TOP: Solar prominences as seen from Third Connecticut Lake, New Hampshire – MIDDLE: Solar activity April 8, 2024, imaged by NASA Solar Dynamics Observatory AIA 304 telescope. Features seen here on the edge of the solar disk correspond to the prominences seen by earthbound observers during the eclipse totality. The large, bright, tent-shaped prominence reported by eclipse gazers appears here as detailed filaments around the 4:30 o'clock position. – BOTTOM: National Solar Observatory GONG telescope movie of solar activity in H-Alpha for the day of the April 8, 2024, eclipse, showing how prominences hardly changed during the eclipse.

### COLLECTED MATERIAL
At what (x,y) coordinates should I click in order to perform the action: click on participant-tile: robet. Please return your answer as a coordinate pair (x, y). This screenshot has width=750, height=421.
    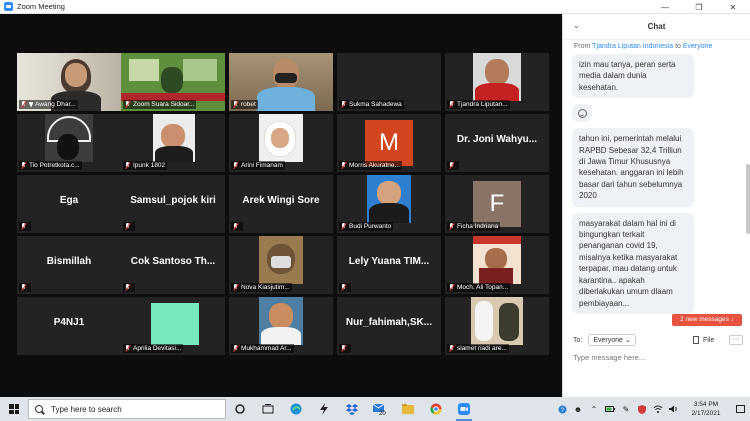
    Looking at the image, I should click on (281, 82).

### EXERCISE DIRECTIONS
Continue the passage on solar prominences during the April 8, 2024, eclipse, starting after its last sentence.

### ANSWER SPACE
The magnitude of an eclipse, or the ratio of the angular diameter of the Moon to the angular diameter of the Sun, must be one or greater for a total eclipse to occur. The Moon was near perigee (the closest point in its orbit to Earth) during this eclipse. Occurring only about 24 hours after perigee (on April 7, 2024, at 18:50 UTC), the Moon's apparent diameter was larger. The Sun had an angular diameter of 31'56" at the moment of greatest eclipse. As the magnitude of this eclipse at that time was 1.0566, the angular diameter of the Moon was 1.0566 times that of the Sun, or 33'44". This gave the eclipse a wider path of totality and more maximum time in totality (4 min 28 s) compared to the total eclipse in 2017 (2 min 40 s), which had a magnitude of 1.0306.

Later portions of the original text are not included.